Appendix: Formal Proofs#

A.1 Unbiasedness of \(\hat{\beta}_1\)#

Step 1 — Rewrite \(\hat{\beta}_1\) in terms of the population error.

We start from the OLS estimator:

\[\hat{\beta}_1 = \frac{\sum_{i=1}^n (x_i - \bar{x})\,Y_i}{SST_x}\]

Substituting \(Y_i = \beta_0 + \beta_1 x_i + \varepsilon_i\):

\[\hat{\beta}_1 = \frac{\sum_{i=1}^n (x_i - \bar{x})(\beta_0 + \beta_1 x_i + \varepsilon_i)}{SST_x}\]

Using \(\sum_{i=1}^n (x_i - \bar{x}) = 0\) and \(\sum_{i=1}^n (x_i - \bar{x})\,x_i = SST_x\), the term in \(\beta_0\) vanishes and the term in \(\beta_1\) simplifies:

\[\hat{\beta}_1 = \beta_1 + \frac{\sum_{i=1}^n (x_i - \bar{x})\,\varepsilon_i}{SST_x}\]

Step 2 — Take the expectation conditional on \(X\).
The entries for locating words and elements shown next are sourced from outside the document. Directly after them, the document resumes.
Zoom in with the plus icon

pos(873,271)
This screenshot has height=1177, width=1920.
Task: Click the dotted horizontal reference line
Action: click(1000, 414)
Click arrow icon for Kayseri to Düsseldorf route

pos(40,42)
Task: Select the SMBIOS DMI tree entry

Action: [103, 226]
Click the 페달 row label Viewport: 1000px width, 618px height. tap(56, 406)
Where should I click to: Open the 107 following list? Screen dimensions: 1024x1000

\[E[\hat{\beta}_1 \mid X] = \beta_1 + \frac{1}{SST_x}\sum_{i=1}^n (x_i - \bar{x})\underbrace{E[\varepsilon_i \mid X]}_{=\;0} = \beta_1\]

The last equality follows from the assumption \(E[\varepsilon_i \mid X] = 0\). Since the conditional expectation equals \(\beta_1\) for any realization of \(X\), we also conclude \(E[\hat{\beta}_1] = \beta_1\).

For \(\hat{\beta}_0\), the result follows analogously: since \(\hat{\beta}_0 = \bar{Y} - \hat{\beta}_1\bar{x}\), taking expectations and using \(E[\hat{\beta}_1] = \beta_1\) and \(E[\varepsilon_i \mid X] = 0\) gives \(E[\hat{\beta}_0] = \beta_0\).

A.2 Variance of \(\hat{\beta}_1\)#

From Step 1 above we have:

\[\hat{\beta}_1 - \beta_1 = \frac{\sum_{i=1}^n (x_i - \bar{x})\,\varepsilon_i}{SST_x}\]

We take the variance conditional on \(X\). Under the homoskedasticity assumption, \(\text{Var}(\varepsilon_i \mid X) = \sigma^2\) for all \(i\), and the errors are mutually independent:

\[\text{Var}(\hat{\beta}_1 \mid X) = \frac{1}{SST_x^2}\,\sum_{i=1}^n (x_i - \bar{x})^2\,\sigma^2 = \frac{\sigma^2 \cdot SST_x}{SST_x^2} = \frac{\sigma^2}{SST_x}\]

The expression confirms that estimator precision improves (lower variance) when the model error is small or when the \(X\) data are more spread out.